When the doctor had revived the French-Canadian and stopped the flow of blood, he took the boss in hand. Opening the man's clothes, he searched for the wound, but found none.
They literally stripped Kelly to the waist; but there was not a scratch to be found upon his body. When the doctor declared it to be his opinion that Kelly was not hurt at all, but had merely fainted, Kelly was indignant.
Of course the whole accident (Lucien being seriously hurt) had to be investigated, and this was the finding of the experts:--
A tin torpedo left on the rail by a flagman was exploded by the wheel of the hand-car. A piece of tin flew up, caught Lucien in the neck, making a nasty wound. Lucien was thrown from the car, when it jumped the track, so violently as to render him unconscious. Kelly and Burke and Shea, picking themselves up, one after the other, each fainted dead away at the sight of so much blood.

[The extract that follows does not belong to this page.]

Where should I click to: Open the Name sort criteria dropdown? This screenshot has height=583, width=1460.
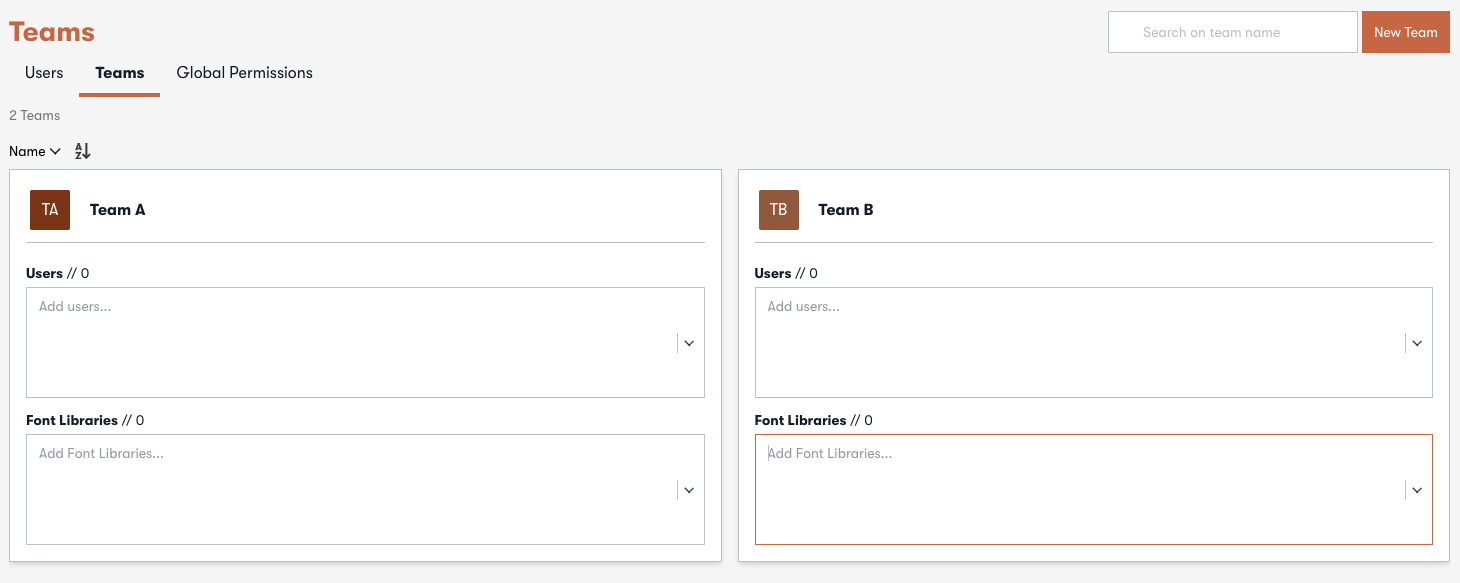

Lucien revived first, took in the situation, loaded the limp bodies, and pulled for home, and that is the true story of the awful wreck on the Pere Marquette.
THE STORY OF AN ENGLISHMAN
A young Englishman stood watching a freight train pulling out of a new town, over a new track. A pinch-bar, left carelessly by a section gang, caught in the cylinder-cock rigging and tore it off.

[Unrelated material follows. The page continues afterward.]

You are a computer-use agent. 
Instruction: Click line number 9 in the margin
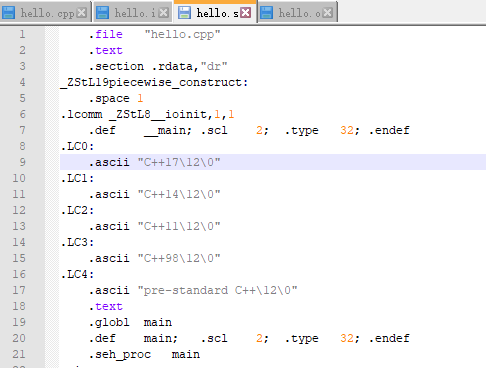pos(22,162)
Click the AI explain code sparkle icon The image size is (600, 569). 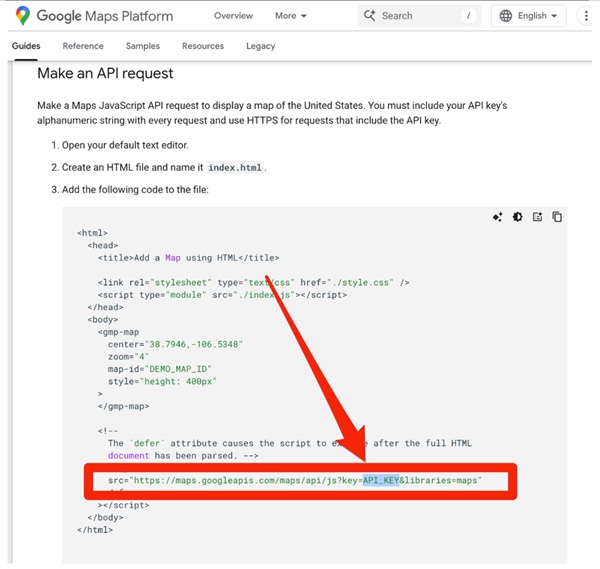click(x=497, y=217)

Swearing softly, the driver climbed down and began the nasty work of disconnecting the disabled machinery. He was not a machinist. Not all engine-drivers can put a locomotive together. In fact the best runners are just runners. The Englishman stood by and, when he saw the man fumble his wrench, offered a hand. The driver, with some hesitation, gave him the tools, and in a few minutes the crippled rigging was taken down, nuts replaced, and the rigging passed by the Englishman to the fireman, who threw it up on the rear of the tank.
"Are you a mechanic?" asked the driver.
"Yes, sir," said the Englishman, standing at least a foot above the engineer. "There's a job for me up the road, if I can get there."
"And you're out of tallow?"
The Englishman was not quite sure; but he guessed "tallow" was United States for "money," and said he was short.
"All right," said the engine-driver; "climb on."
The fireman was a Dutchman named Martin, and he made the Englishman comfortable; but the Englishman wanted to work. He wanted to help fire the engine, and Martin showed him how to do it, taking her himself on the hills. When they pulled into the town of E., the Englishman went over to the round-house and the foreman asked him if he had ever "railroaded." He said No, but he was a machinist. "Well, I don't want you," said the foreman, and the Englishman went across to the little eating-stand where the trainmen were having dinner. Martin moved over and made room for the stranger between himself and his engineer.
"What luck?" asked the latter.
"Hard luck," was the answer, and without more talk the men hurried on through the meal.